It looks like there are a few contributing factors. AFAICT here are the main dynamics in the scenario:
+ flow B (the one that has a lower throughput after PROBE_RTT) starts PROBE about 39ms later than flow A, due to the flows having differing measurements of exactly when the min_rtt over the past 10 secs happened
+ thus flow A, which started PROBE_RTT earlier, exits PROBE_RTT earlier than flow B, and starts ramping up its sending rate; because flow B is still in PROBE_RTT with a low cwnd there is considerable available bandwidth, and flow A can ramp up quite a bit
+ flow A happens to get into a positive feedback loop: increasing delivery rates, increasing the BDP estimate, causing bbr_is_next_cycle_phase() to prolong probing because it is not yet triggering the inflight >= bbr_inflight(sk, bw, bbr->pacing_gain) check, causing increasing pacing rates, rinse, repeat, ...
+ so flow A achieves a 32 Mbit/sec delivery rate and flow B achieves 15.15 Mbit/sec, leading to temporary unfairness, until the flows reconverge
In BBRv2 this should be less of an issue because flows only cut cwnd to 1/2 the estimated BDP in PROBE_RTT, so there is less available bandwidth for flows to grab if they exit PROBE_RTT considerably earlier.
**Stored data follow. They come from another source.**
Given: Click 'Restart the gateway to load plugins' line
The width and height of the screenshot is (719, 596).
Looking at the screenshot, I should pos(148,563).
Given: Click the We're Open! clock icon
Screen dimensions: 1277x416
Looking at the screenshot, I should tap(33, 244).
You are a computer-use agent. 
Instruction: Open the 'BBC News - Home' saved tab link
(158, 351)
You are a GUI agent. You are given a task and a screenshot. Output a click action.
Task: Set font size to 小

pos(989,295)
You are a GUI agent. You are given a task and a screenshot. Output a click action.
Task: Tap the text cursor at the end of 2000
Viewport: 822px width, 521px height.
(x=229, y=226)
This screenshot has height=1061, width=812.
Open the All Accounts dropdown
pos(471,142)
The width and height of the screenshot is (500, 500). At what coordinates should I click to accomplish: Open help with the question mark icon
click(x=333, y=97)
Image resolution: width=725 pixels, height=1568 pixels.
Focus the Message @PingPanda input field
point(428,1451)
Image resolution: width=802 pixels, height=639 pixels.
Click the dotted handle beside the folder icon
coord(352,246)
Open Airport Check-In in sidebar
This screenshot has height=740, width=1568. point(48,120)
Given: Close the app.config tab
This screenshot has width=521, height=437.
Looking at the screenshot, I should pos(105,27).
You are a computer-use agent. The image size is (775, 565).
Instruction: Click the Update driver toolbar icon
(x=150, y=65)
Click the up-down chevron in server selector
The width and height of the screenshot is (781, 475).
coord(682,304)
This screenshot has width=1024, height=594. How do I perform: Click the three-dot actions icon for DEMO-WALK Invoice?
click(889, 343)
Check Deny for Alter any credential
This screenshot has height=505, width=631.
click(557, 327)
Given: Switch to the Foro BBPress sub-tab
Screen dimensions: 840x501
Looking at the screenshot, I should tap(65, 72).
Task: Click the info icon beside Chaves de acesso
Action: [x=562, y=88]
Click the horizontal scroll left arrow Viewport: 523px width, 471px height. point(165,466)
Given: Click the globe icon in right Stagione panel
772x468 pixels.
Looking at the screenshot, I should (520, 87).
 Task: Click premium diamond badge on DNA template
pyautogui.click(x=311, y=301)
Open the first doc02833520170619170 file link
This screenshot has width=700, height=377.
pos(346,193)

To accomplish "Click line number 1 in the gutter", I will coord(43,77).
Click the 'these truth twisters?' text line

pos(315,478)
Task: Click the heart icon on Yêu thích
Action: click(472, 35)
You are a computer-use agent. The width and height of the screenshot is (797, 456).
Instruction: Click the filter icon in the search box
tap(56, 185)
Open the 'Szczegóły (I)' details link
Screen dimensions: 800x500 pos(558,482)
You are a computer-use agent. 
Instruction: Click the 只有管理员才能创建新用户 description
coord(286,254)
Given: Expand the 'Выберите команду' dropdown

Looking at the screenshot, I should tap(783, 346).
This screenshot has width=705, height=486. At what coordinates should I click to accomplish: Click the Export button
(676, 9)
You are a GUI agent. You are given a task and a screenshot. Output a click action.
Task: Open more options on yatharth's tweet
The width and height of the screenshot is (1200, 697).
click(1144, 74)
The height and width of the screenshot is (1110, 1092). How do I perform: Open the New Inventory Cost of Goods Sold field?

I have ideas for improving that further in future versions of BBR, allowing cwnd to stay even higher in PROBE_RTT in common cases, and thus improving the fairness further.
Another option would be to cap the maximum time spent in the 1.25x phase to one packet-timed round trip. That might be a reasonable solution, though it has some downsides.
If folks have other ideas for improving this, then that's also great. :-)
Thanks!
neal